Week 2 of 100DaysOfCode Laravel Challenge

Episode 11: Use the Filesystem Class to Read a Directory

  • In this episode, we create a Post model class and move the post finding code from the route definition to the Mode class method find(). We add another method all() to this class where we fetch all posts from the resource/posts directory. We use the Laravel File Facades Illuminate\Support\Facades\File fetch all the files from a directory into an array.

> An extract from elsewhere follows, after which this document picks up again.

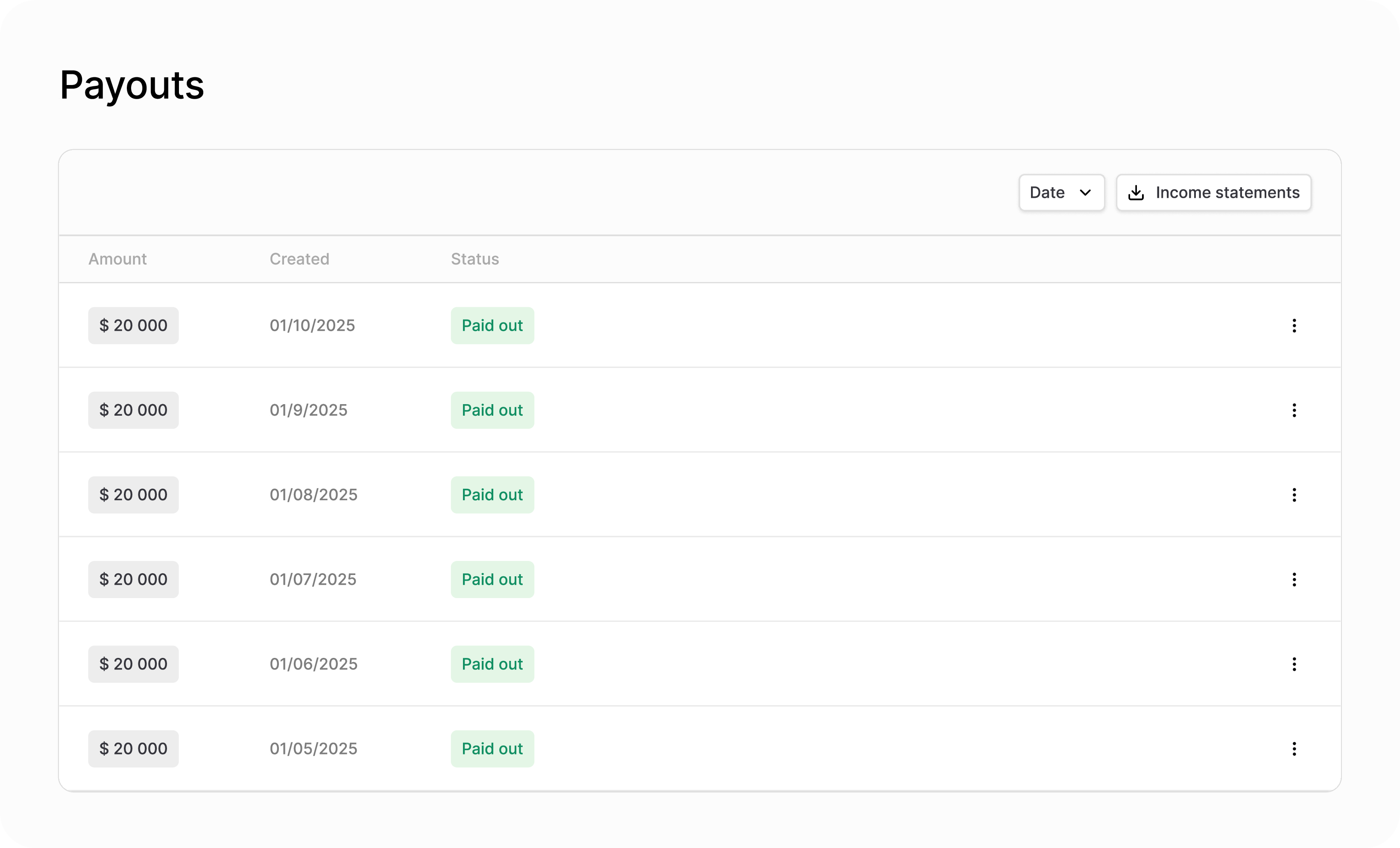This screenshot has width=1400, height=848.
Task: Open kebab menu on 01/08/2025 row
Action: pos(1294,495)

Contributed to the Blog project:

Before:

Route::get('/posts/{post}', function ($slug) {
    $path = __DIR__."/../resources/posts/{$slug}.html";

    if(! file_exists($path)) {
        abort(404);
    }

    $post = cache()->remember('posts'.$slug, 1200, fn() => file_get_contents($path));

    return view('post', [
        'post' => $post
    ]);
})->where('post', '[a-z\-]+');

After:

Route::get('/posts/{post}', function ($slug) {
    return view('post', [
        'post' => Post::find($slug)
    ]);
})->where('post', '[a-z\-]+');

Episode 12: Find a Composer Package for Post Metadata

In this episode, we find a composer package that can parse metadata added to our blog posts in the following format:

---
title: "My First Post"
slug: my-first-post
excerpt: Lorem Ipsum is simply dummy text of the printing and typesetting industry.
date: 2021-12-01
---

This metadata format has name called Yaml Frontmatter. So, we searched a composer package for it and found this one "spatie/yaml-front-matter": "^2.0" and installed it. We can use this to parse a file like this:

$document = \Spatie\YamlFrontMatter\YamlFrontMatter::parseFile($file_path);

And then access the post metadata as:

$title = $document->title;
$body = $document->body();

Contributed to the Blog project:

Episode 13: Collection Sorting and Caching Refresher

We have a date field in our post metadata but we are not sorting our posts based on that field. As we are using Laravel Collections for listing our blog posts, we can use collection methods like sortBy() to sort our posts by the published date.

  • Sort blog posts by the published date in descending order collect(SOME_ARRAY)->sortBy(FIELD_NAME)
  • User Laravel tinker php artisan tinker >>
  • tinker>> cache(KEY_NAME) will print the cached content
  • tinker>> cache()->forget(KEY_NAME) will clear the cache for the specified key
  • tinker>> cache(KEY_NAME) is same as tinker>> cache()->get(KEY_NAME)
  • tinker>> cache(['KEY' => val]) is same as tinker>> cache()->put('KEY', val)
  • tinker>> cache(['KEY' => val], now()->addSeconds(3)) will cache and remember the key for three seconds

  • Contributed to the Blog project

  • Tweet

Episode 14: Blade: The Absolute Basics

The blade is Laravel templating engine used for views. You can think of it as a layer on top of PHP that makes common operations easier. Ultimately, your blade files are compiled down to vanilla PHP. The compiled files are saved in storage/framework/views directory.

Blade files are saved with the extension .blade.php. If you omit the .blade extension, your PHP code will be still executed but your blade syntax will be not resolved.

Some common Blade syntax examples:

  • {{ $title }} is identical to <?PHP echo $title; ?>
@foreach($posts as $post)
{{ $post->title }}
@endforeach

is identical to

<?php
foreach($posts as $post):
echo $post->title;
endforeach;
?>
  • @if() ... @endif block
  • {{ $post->body }} will escape the p tags or any other HTML. You can prevent this by this syntax {!! $post->body !!} but be careful and not use this with user supplied input like form submissions.

  • @unless, @dd, and the $loop variable

  • the $loop variable gives us information about the current iteration of the loop:

{#295 ▼
  +"iteration": 1
  +"index": 0
  +"remaining": 4
  +"count": 5
  +"first": true
  +"last": false
  +"odd": true
  +"even": false
  +"depth": 1
  +"parent": null
}

Thank you for following along with me. Any suggestions/advice for improvement will be appreciated.